Note that we have the same exact number of columns because it is conforming to our test set to be exactly the same vocabulary as before. No more, no less.

Now let's build a Naïve Bayes model (similar to the linear regression process):


# train a Naive Bayes model using train_dtm
from sklearn.naive_bayes import MultinomialNB
# import our model

nb = MultinomialNB()
# instantiate our model, y_train)
# fit it to our training set

Now the variable nb holds our fitted model.
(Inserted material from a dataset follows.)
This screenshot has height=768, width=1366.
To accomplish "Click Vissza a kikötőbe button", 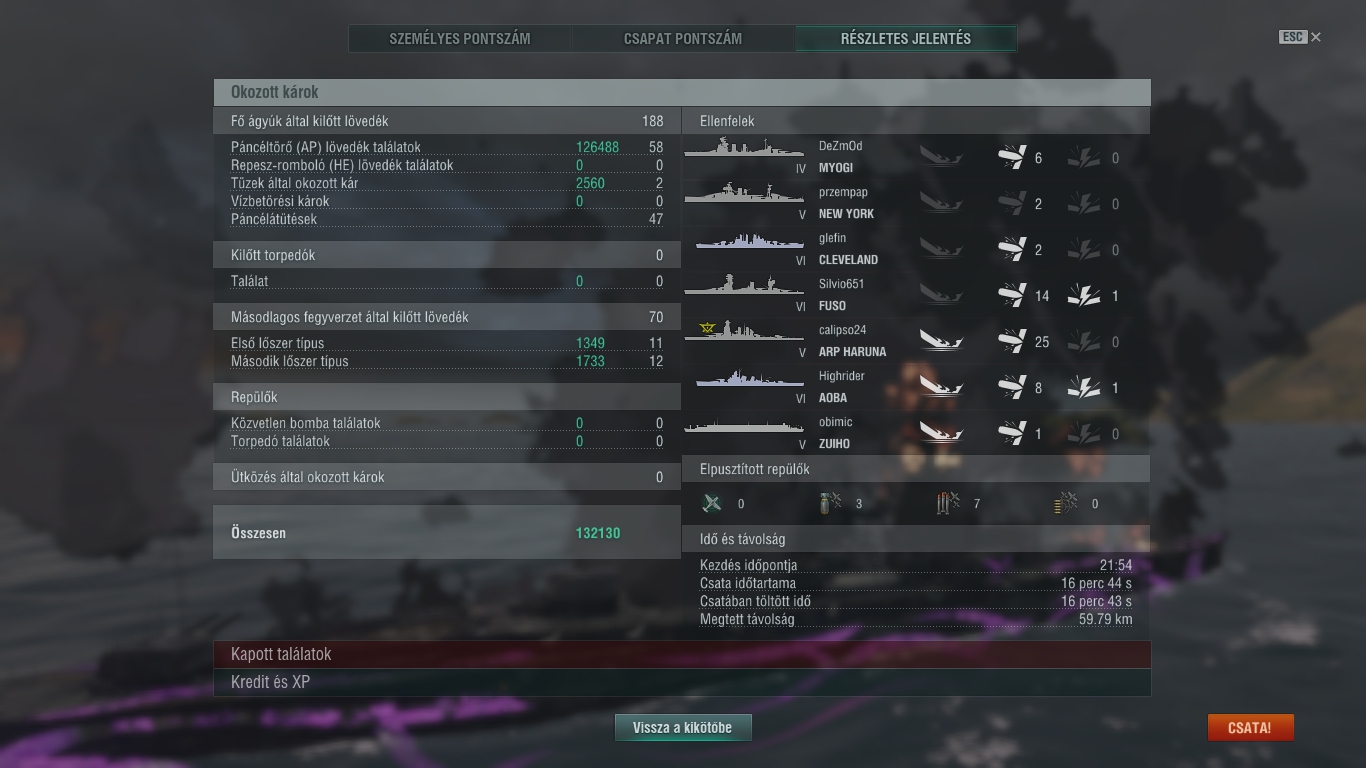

The training phase of the model involves computing the likelihood function, which is the conditional probability of each feature given each class:

# make predictions on test data using test_dtm
preds = nb.predict(test_dtm)


array(['ham', 'ham', 'ham', ..., 'ham', 'spam', 'ham'], 

The prediction phase of the model involves computing the posterior probability of each class given the observed features, and choosing the class with the highest probability.

We will use sklearn's built-in accuracy and confusion matrix to look at how well our Naïve Bayes models are performing:

# compare predictions to true labels
from sklearn import metrics
print metrics.accuracy_score(y_test, preds)
print metrics.confusion_matrix(y_test, preds)

accuracy == 0.988513998564
confusion matrix == 
[[1203    5]
 [  11  174]]

First off, our accuracy is great! Compared to our null accuracy which was 87%, 99% is a fantastic improvement.

Now to our confusion matrix. From before, we know that each row represents actual values while columns represent predicted values so the top left value, 1,203, represents our true negatives. But what is negative and positive? We gave the model the strings spam and ham as our classes, not positive and negative.

We can use the following:

array(['ham', 'spam'])

We can then line up the indices so that the 1,203 refers to true ham predictions and 174 refers to true spam predictions.

There were also five false spam classifications, meaning that five messages were predicted as spam, but were actually ham, as well as 11 false ham classifications.

In summary, Naïve Bayes classification uses Bayes theorem in order to fit posterior probabilities of classes so that data points are correctly labeled as belonging to the proper class.